→ **TEXT BLOCK**:

Using Ristretto to cache objects in Go

Introduction

In my previous article on Greycell, I wrote about caching objects using tags and how it can make cache invalidation easier. I used Redis as a temporary store for our objects that needed to be cached. Although Redis is really good for this, I wanted an embedded key-value store in order to avoid additional dependency of maintaining a Redis server. When I explored further, I came across many embedded key-value store like groupcache, fastcache, burrow cache and Dgraph’s Ristretto. Groupcache is an excellent distributed embedded caching library meant to replace a pool of independent Redis or Memcache nodes. Mailgun’s enhancement to groupcache adds explicit key removal, key expiry and many more helpful features. I’d like to write an article about groupcache in the future, but for now I’ll settle for Ristretto.

Ristretto is a high performance, concurrent, memory-bound Go cache. It is contention-proof, scales well and provides consistently high hit-ratios. It is really easy to use with very good documentation and a detailed blog post about it’s architecture and benchmarks.

→ **TO-DO LIST**:
1) According to the Ristretto article, what does Mailgun's enhancement to groupcache add?
2) In the rows, starting at the line that contains "The height and width of the screenshot is (572, 720)." and ending at the end of the rows, substitute "image" for "screenshot" and leave everything else unchanged. Leave out the pictures.

→ **EXERCISE MATERIALS**:

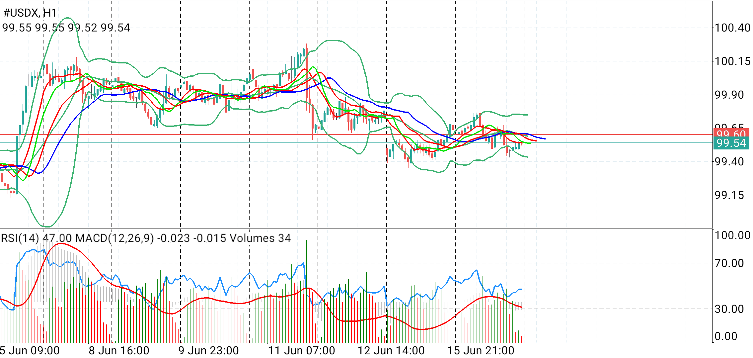Select the 100.15 price axis label

[x=732, y=61]
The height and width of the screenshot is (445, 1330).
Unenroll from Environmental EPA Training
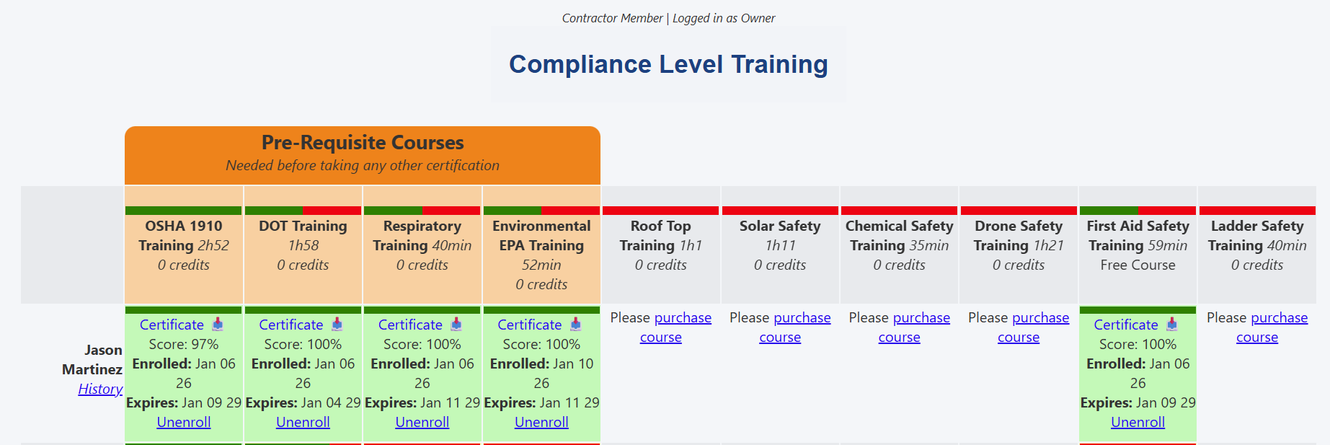541,422
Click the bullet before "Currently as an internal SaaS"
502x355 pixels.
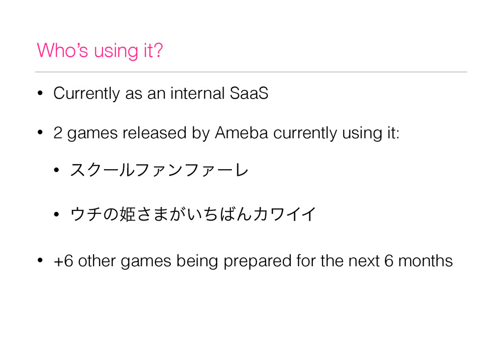(x=40, y=94)
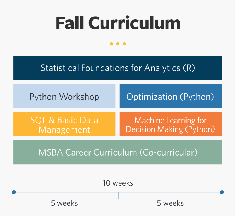Select Statistical Foundations for Analytics (R) block
The height and width of the screenshot is (216, 235).
point(118,68)
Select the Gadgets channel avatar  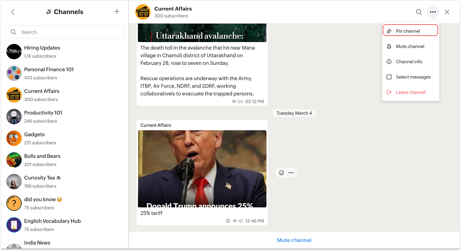(x=14, y=138)
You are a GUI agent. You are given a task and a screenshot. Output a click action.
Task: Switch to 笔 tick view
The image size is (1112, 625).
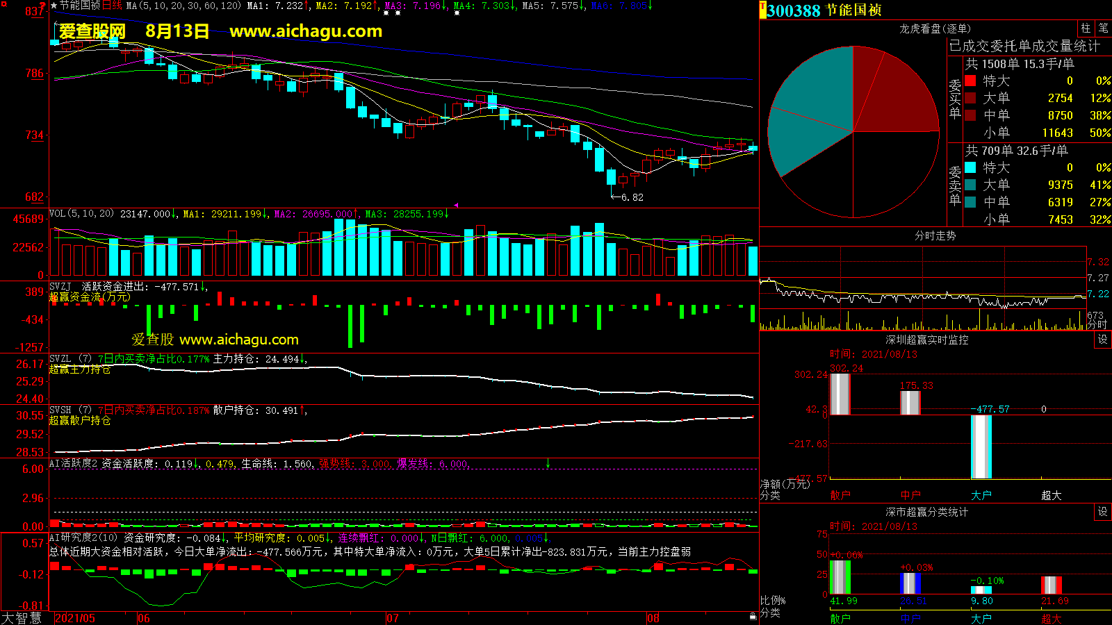(1103, 28)
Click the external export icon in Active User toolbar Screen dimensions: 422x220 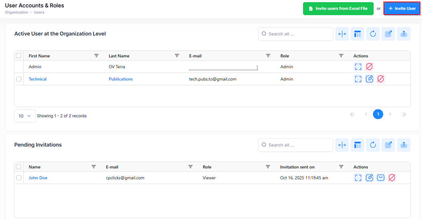click(388, 34)
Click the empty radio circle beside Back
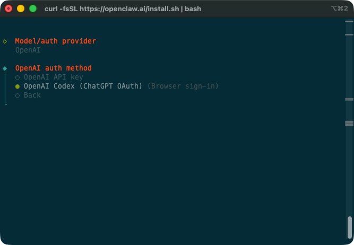Image resolution: width=354 pixels, height=245 pixels. [x=18, y=95]
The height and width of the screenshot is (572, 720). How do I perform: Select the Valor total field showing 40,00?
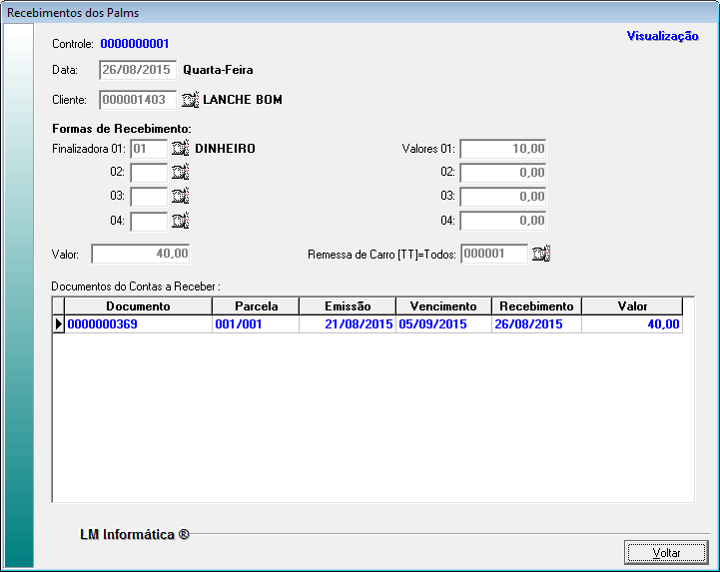(140, 254)
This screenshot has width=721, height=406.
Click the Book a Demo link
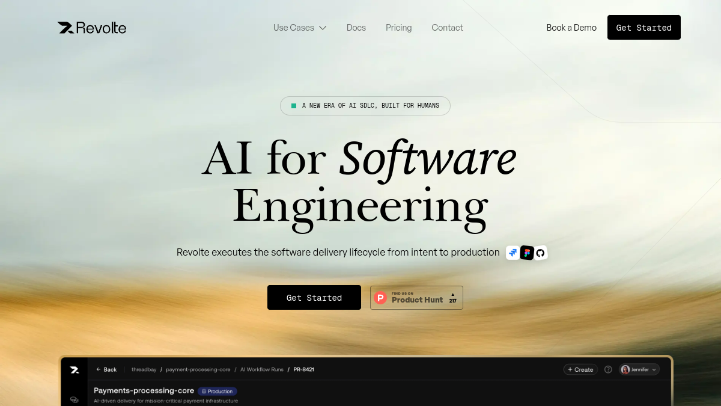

→ **TASK RESPONSES**:
1) It adds explicit key removal, key expiry and many more helpful features.

2)
The height and width of the image is (572, 720). How do I perform: Select the Valor total field showing 40,00?
(140, 254)
This image has width=721, height=406.
Click the Book a Demo link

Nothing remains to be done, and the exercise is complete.